Inner gear with wire sticking out

Future Improvements

Using VytaFlex is a very good idea. Designs should not be manufactured so that the points that grasp the object are hard and very constrained.. Everyone should acknowledge that the hand will not be perfectly manufactured in the end. Therefore, “manufacturing your hand on the premise that the points that grasp the object are exactly where the CAD shows” is very unreasonable. Future designers should design the tips of the fingers such that there is some form of leeway room to make up for random errors in manufacturing. Furthermore, having non-perfectly-constrained hands allowed for the ability to grasp some objects that we should not have been able to grasp. However, future designers should recognize that breaking your hand is very easy; we are one of few teams who did not break their hand in competition.

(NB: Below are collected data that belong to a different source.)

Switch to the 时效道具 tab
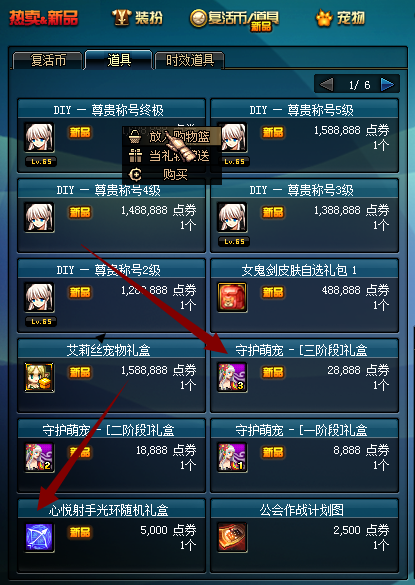This screenshot has height=585, width=415. [190, 60]
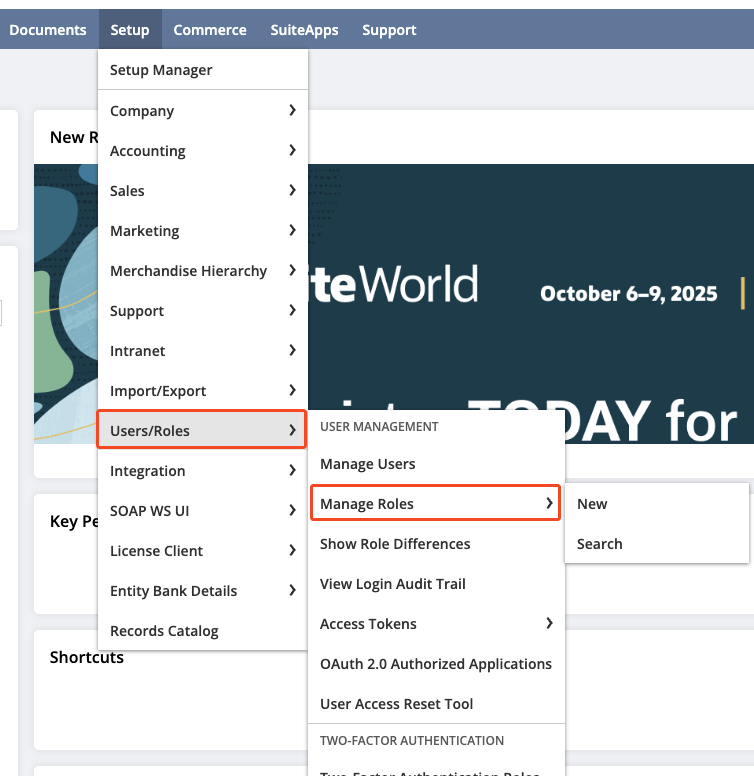
Task: Click chevron next to Merchandise Hierarchy
Action: coord(292,270)
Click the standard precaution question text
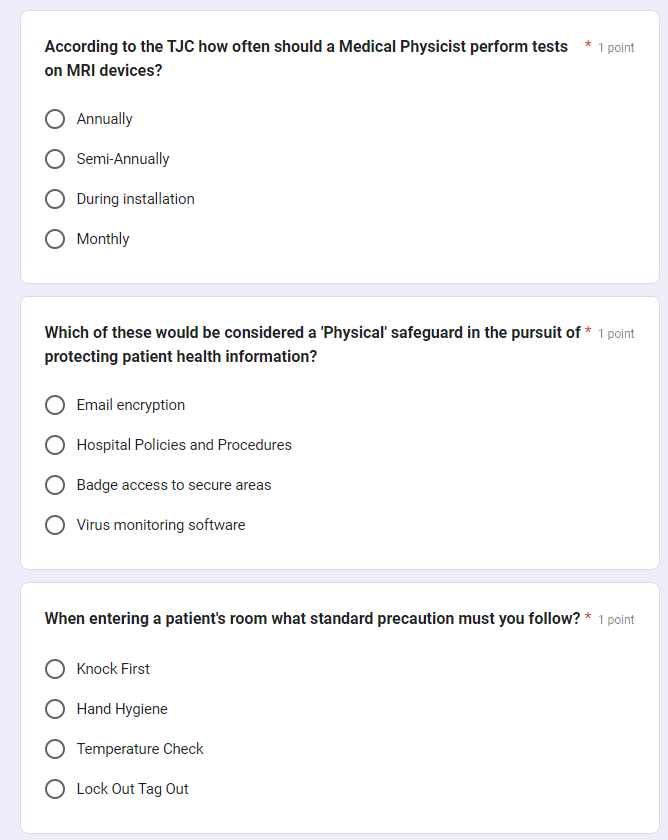 [x=312, y=619]
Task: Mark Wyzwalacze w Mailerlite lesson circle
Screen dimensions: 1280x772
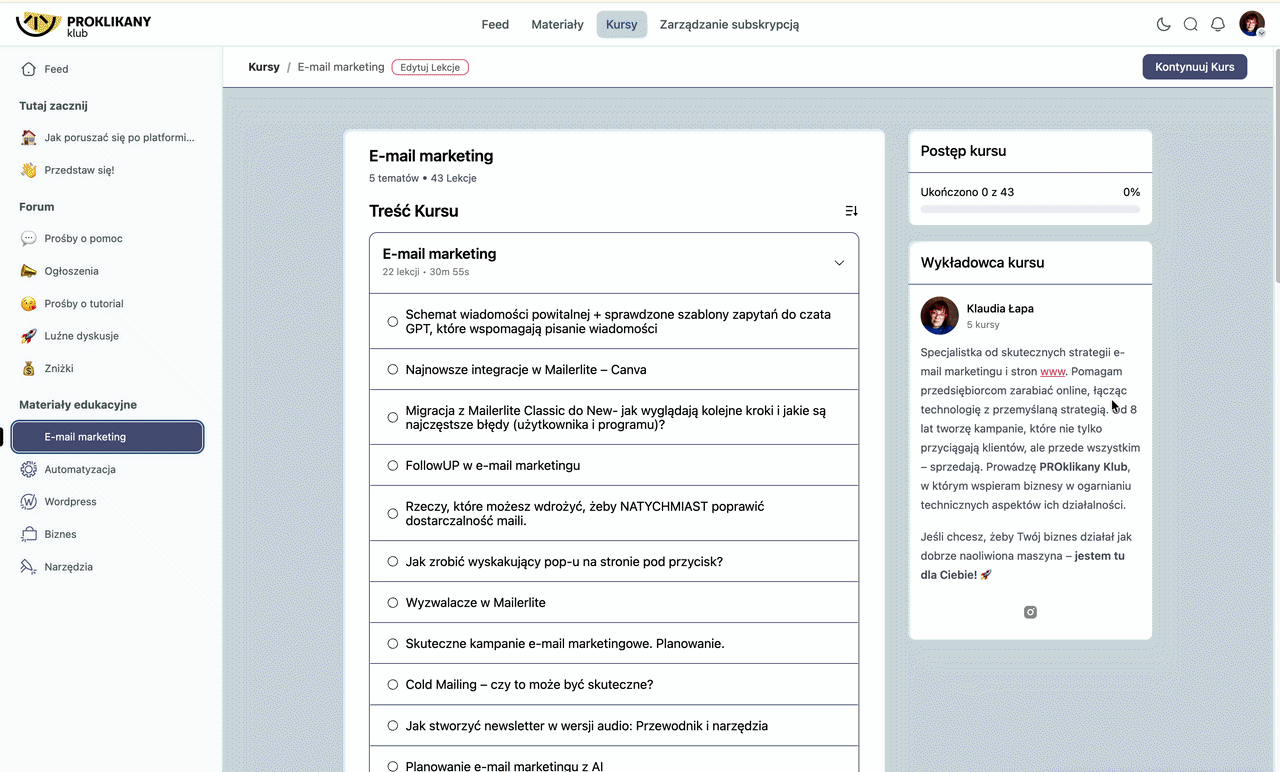Action: [392, 603]
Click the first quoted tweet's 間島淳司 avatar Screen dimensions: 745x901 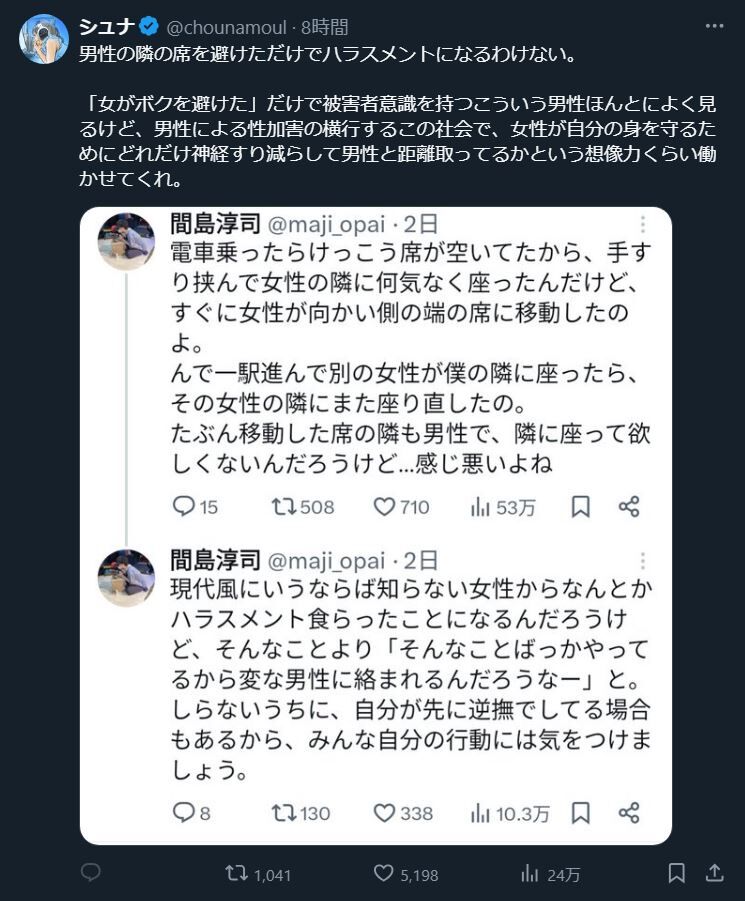126,241
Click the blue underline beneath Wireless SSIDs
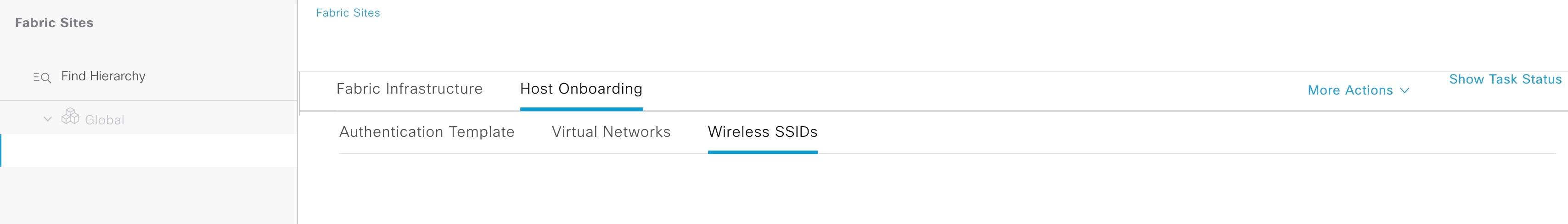 click(x=762, y=152)
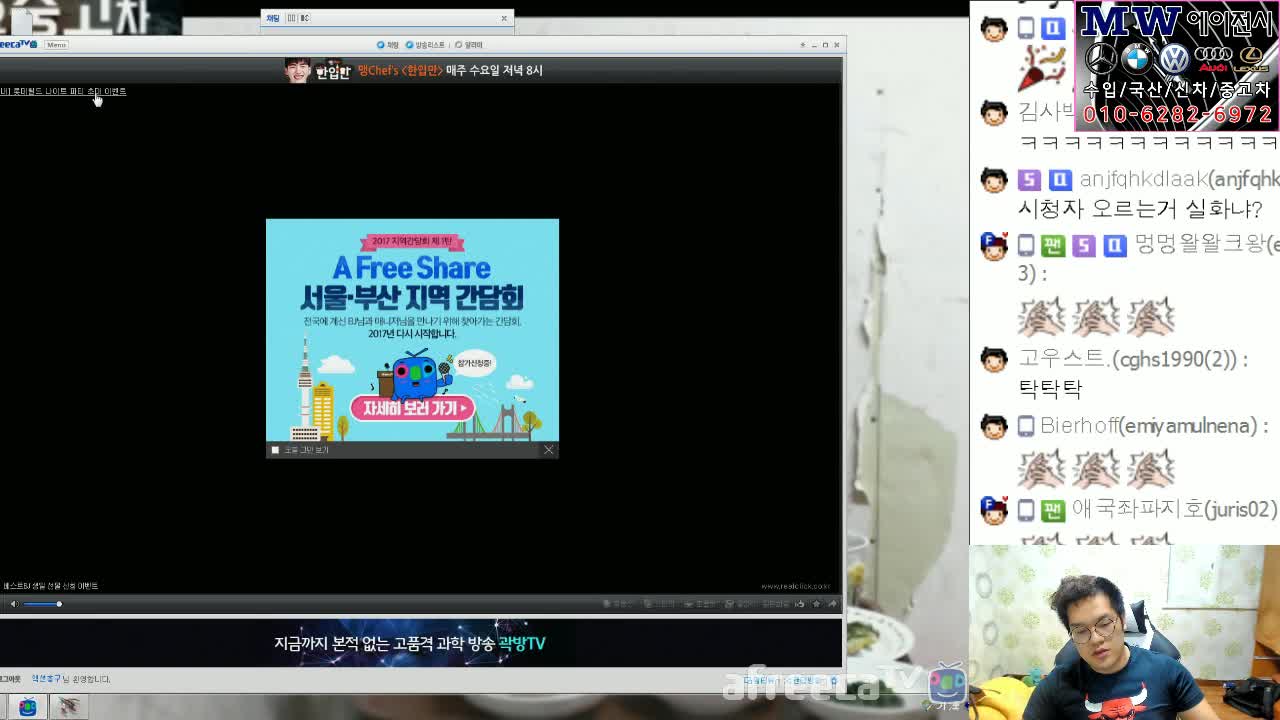Image resolution: width=1280 pixels, height=720 pixels.
Task: Open the 방송리스트 broadcast list icon
Action: tap(424, 44)
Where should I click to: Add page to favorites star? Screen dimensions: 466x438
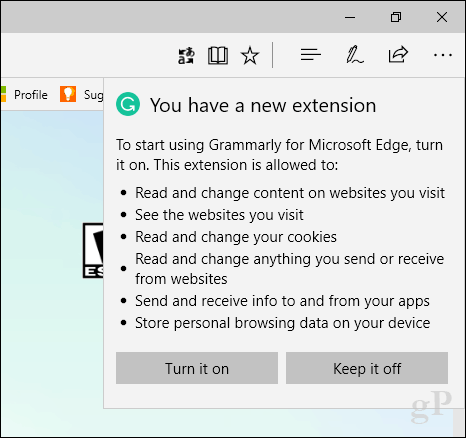[250, 55]
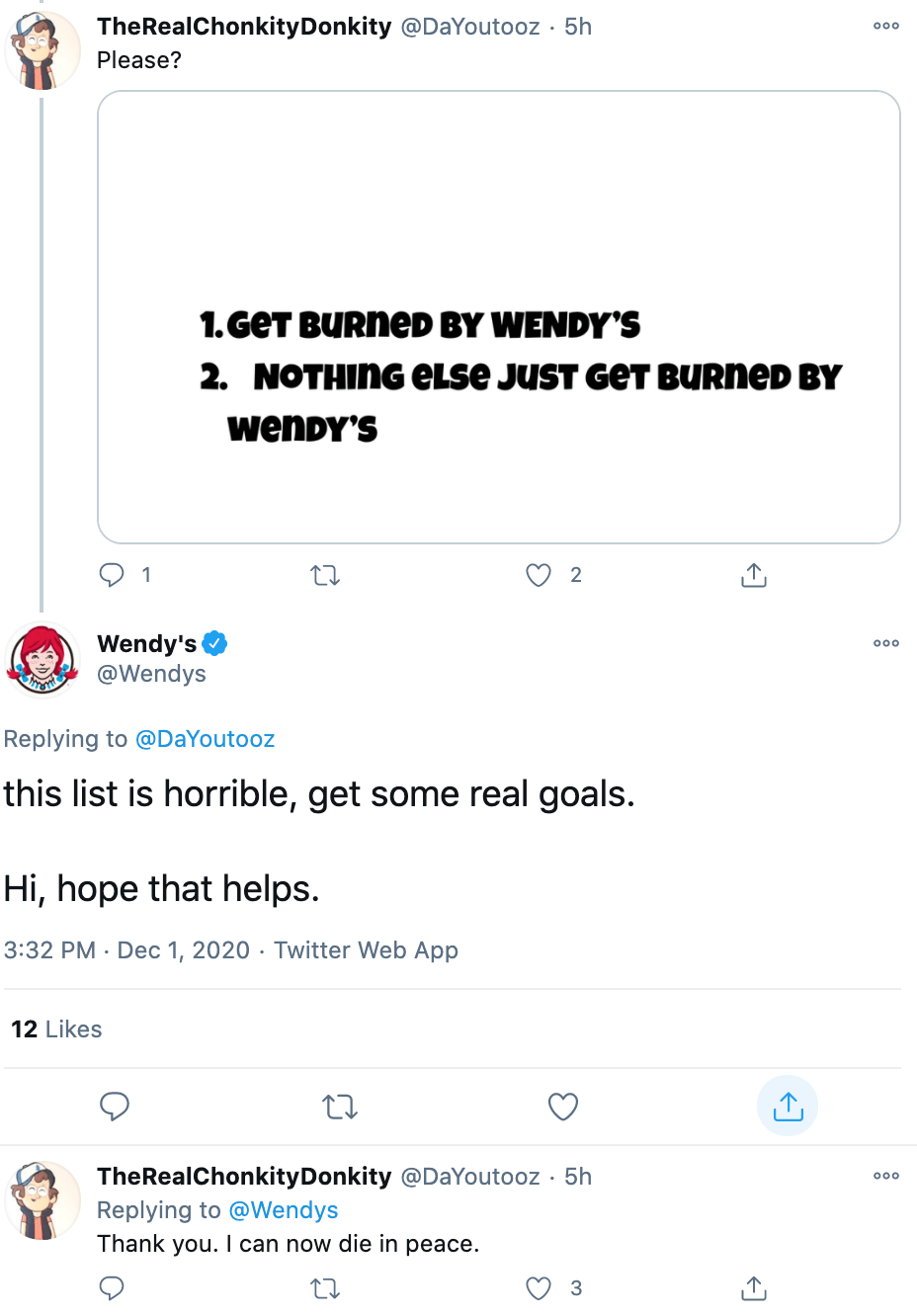
Task: Open the @Wendys mention link
Action: pos(284,1209)
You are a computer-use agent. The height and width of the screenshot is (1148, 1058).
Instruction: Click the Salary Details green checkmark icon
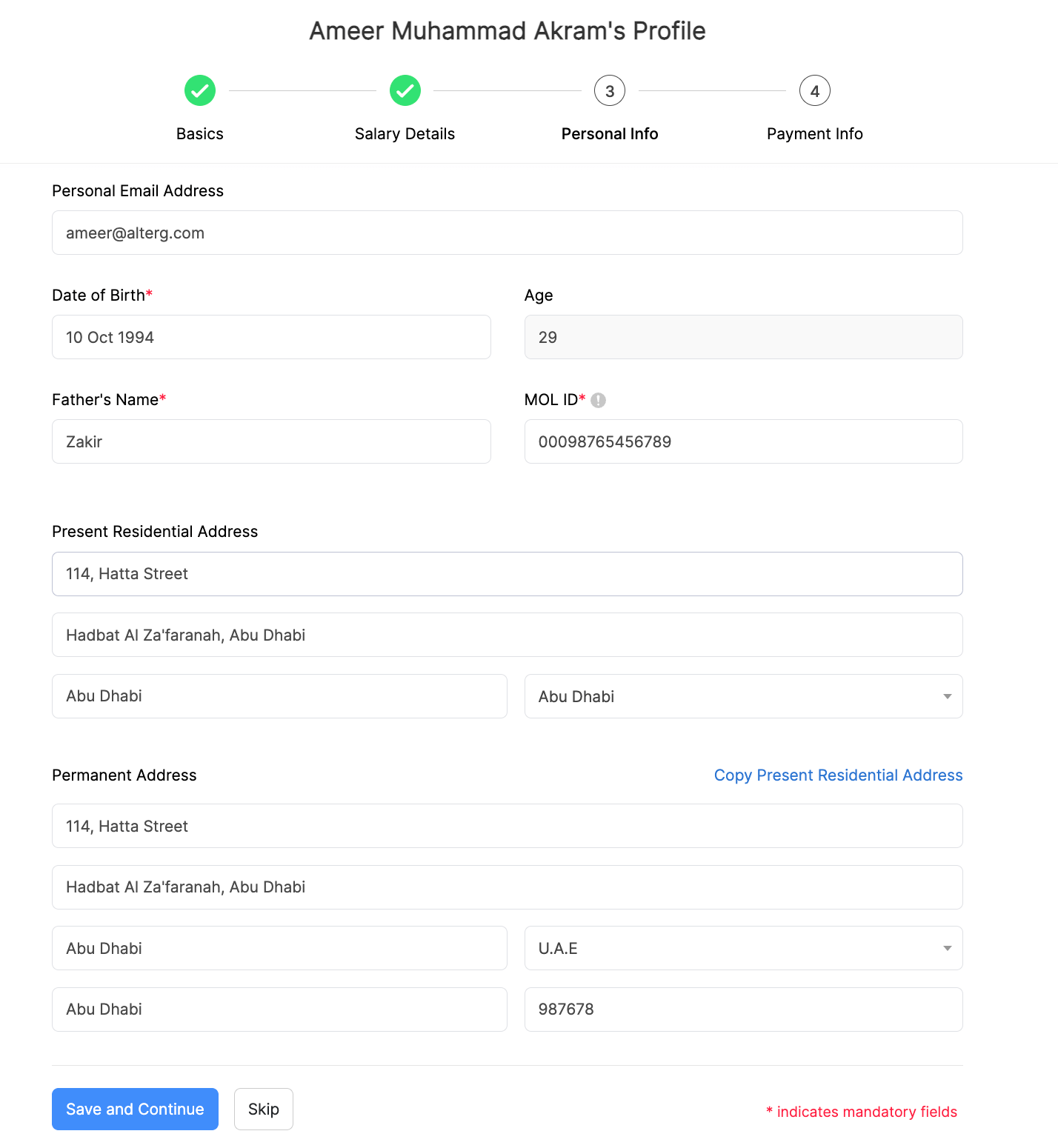click(405, 90)
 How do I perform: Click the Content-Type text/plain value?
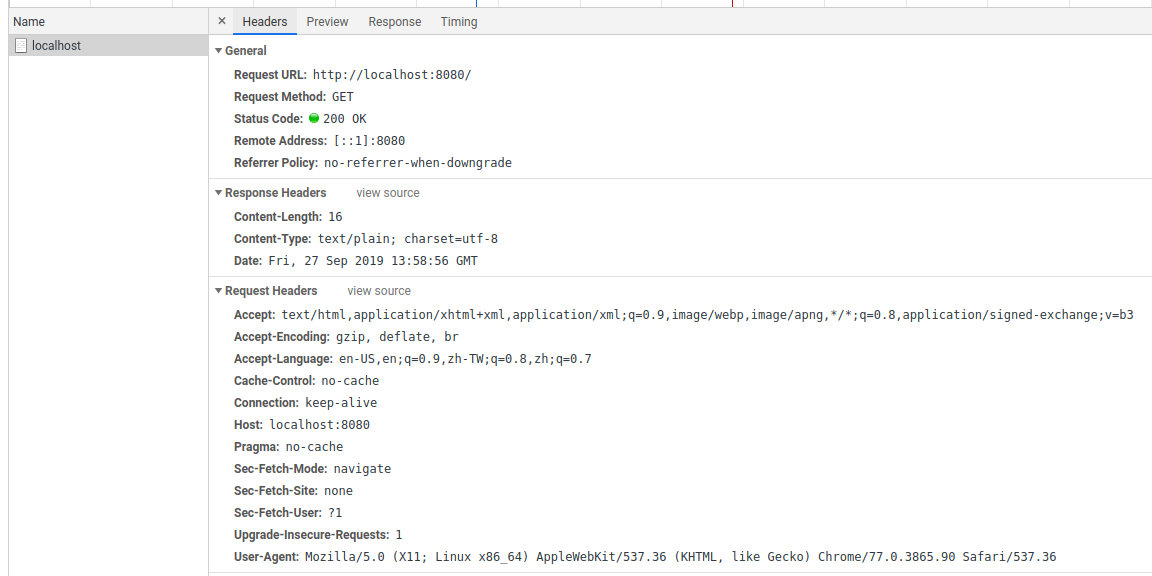point(407,239)
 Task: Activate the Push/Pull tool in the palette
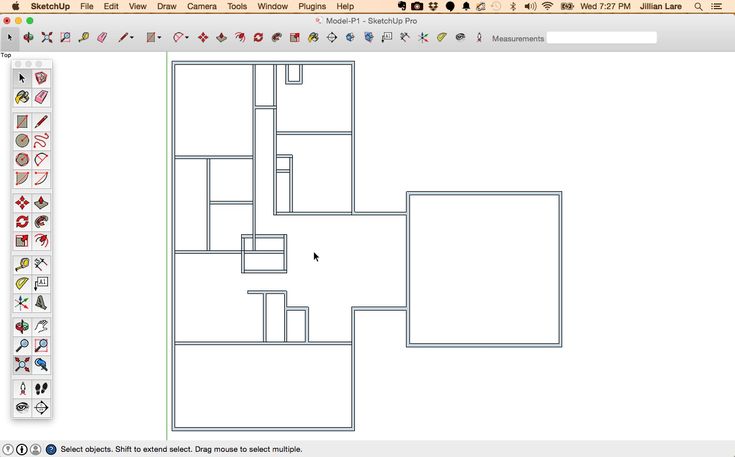41,203
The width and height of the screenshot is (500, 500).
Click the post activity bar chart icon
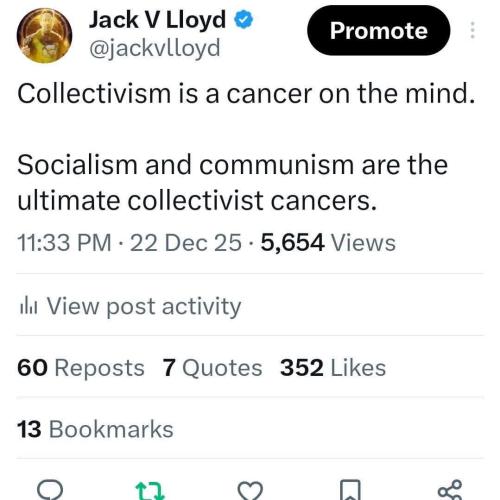tap(28, 306)
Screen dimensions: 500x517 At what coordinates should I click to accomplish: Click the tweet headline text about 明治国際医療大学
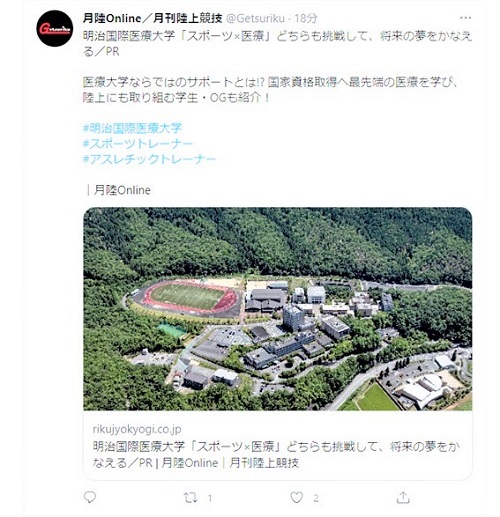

If we had the ability to design another iteration, I suppose we would initially optimize the finger tips. We did incredibly well in competition due to our tips, except for the largest ball to smallest ball ratio. Our design allowed us to grab under very flat objects, but the fingers were not designed to grasp incredibly small objects such as ball bearings. For that specific example, we would probably change the tip design such that when the fingers come to a point, two fingers have VytaFlex facing each other in a flat plane. For an object like a ball bearing, it could be sandwiched between these two VytaFlex planes and easily lifted. In addition, we would change the finger geometry so that it could lift larger objects. Due to the many bars involved in the finger, altering any length greatly altered the position of the fingers when fully actuated. Sadly, we did not think that we would need to lift a basketball for competition and did not design the fingers to do so. We actually were not worried about material constraints for the laser cut parts at all, so adjusting these lengths to fit a basketball would not be any trouble at all.